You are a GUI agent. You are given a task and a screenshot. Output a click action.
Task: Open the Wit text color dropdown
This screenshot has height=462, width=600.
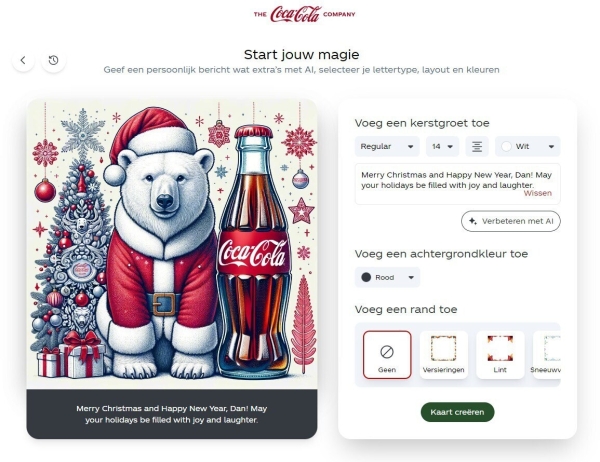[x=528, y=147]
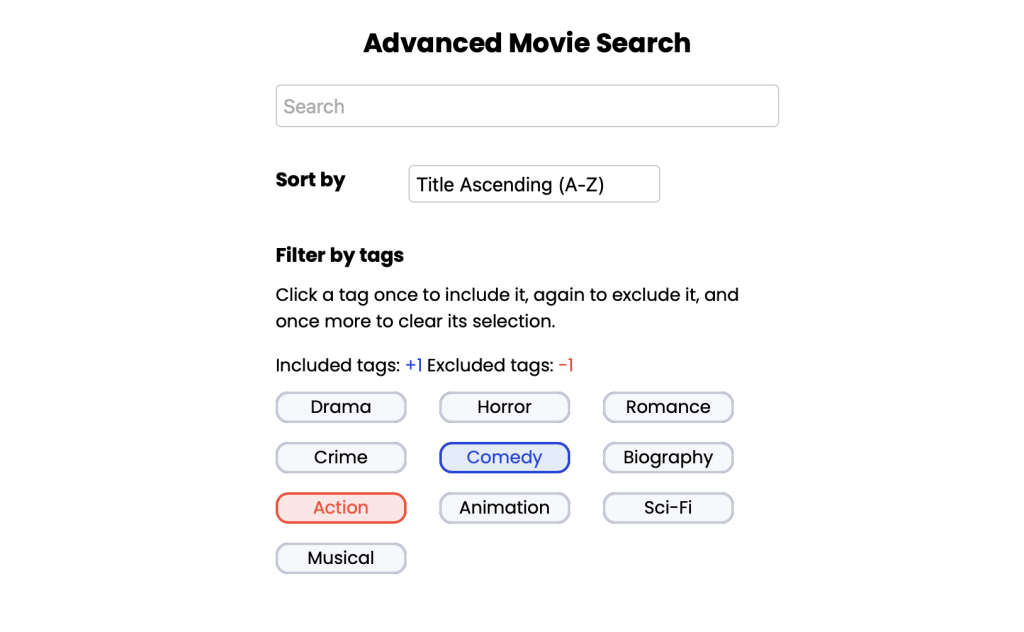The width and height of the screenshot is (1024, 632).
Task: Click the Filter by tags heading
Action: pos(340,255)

Given request:
Copy out every line of the records above exactly, leaving out the pictures.

Output for this task:
You are a GUI agent. You are given a task and a screenshot. Output a click action.
Task: Open the Wit text color dropdown
This screenshot has height=462, width=600.
[x=528, y=147]
The width and height of the screenshot is (1024, 632).
Task: Click the Filter by tags heading
Action: pos(340,255)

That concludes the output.